## DATASET
<<<<
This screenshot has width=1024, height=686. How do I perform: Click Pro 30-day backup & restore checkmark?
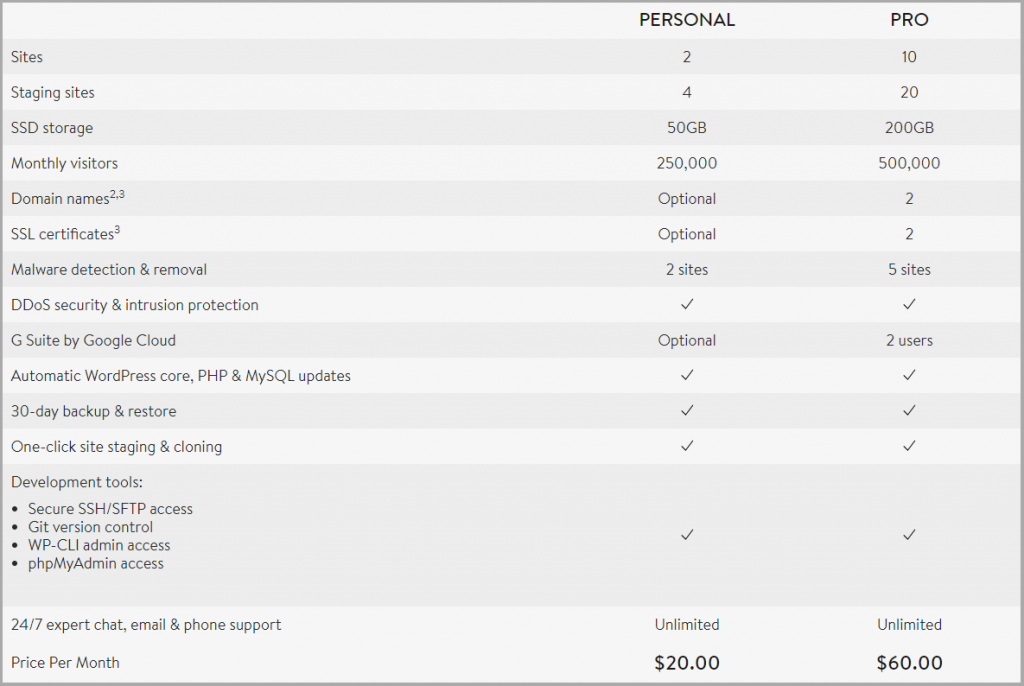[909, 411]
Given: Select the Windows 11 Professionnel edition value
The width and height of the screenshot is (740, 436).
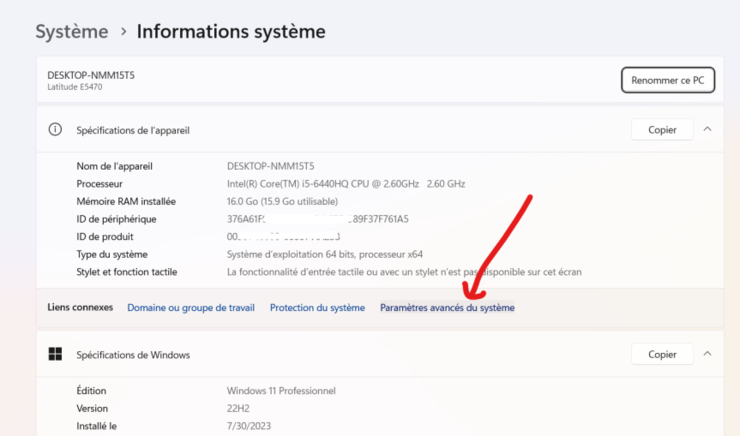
>>>>
<<<<
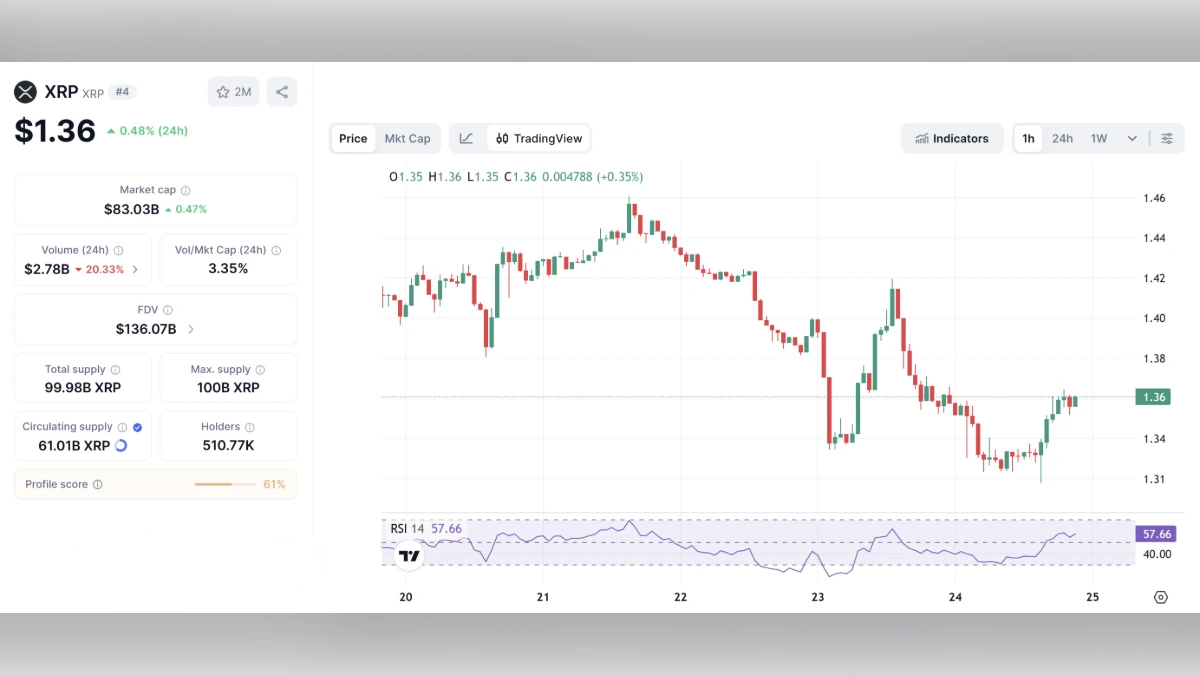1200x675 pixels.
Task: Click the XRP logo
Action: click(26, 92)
>>>>
## WHAT IS BEING ASKED
Can you swap "checkmark" for "tick mark" in the records from the line with "This screenshot has" up to and including the line with "The width and", changing nothing else and giving only those lines? Leave the pictures out of your answer.

## THE RESPONSE
This screenshot has width=1024, height=686. How do I perform: Click Pro 30-day backup & restore tick mark?
[909, 411]
Given: Select the Windows 11 Professionnel edition value
The width and height of the screenshot is (740, 436).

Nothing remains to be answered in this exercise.